:: About this exercise ::
Everything in the listing below from the line containing "Image resolution: width=1596, height=2317." through the line containing "404 (809, 1407)" must be repeated exactly; the remaining lines are not wanted.

:: Entries provided ::
########################################

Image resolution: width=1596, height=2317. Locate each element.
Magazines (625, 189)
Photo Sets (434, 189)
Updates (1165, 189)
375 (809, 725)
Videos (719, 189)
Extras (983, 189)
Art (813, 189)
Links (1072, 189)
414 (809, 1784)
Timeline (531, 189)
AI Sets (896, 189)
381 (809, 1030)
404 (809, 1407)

########################################

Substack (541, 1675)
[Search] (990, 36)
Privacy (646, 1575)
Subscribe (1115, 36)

########################################

:: Task output ::
Image resolution: width=1596, height=2317. Locate each element.
Magazines (625, 189)
Photo Sets (434, 189)
Updates (1165, 189)
375 (809, 725)
Videos (719, 189)
Extras (983, 189)
Art (813, 189)
Links (1072, 189)
414 (809, 1784)
Timeline (531, 189)
AI Sets (896, 189)
381 (809, 1030)
404 (809, 1407)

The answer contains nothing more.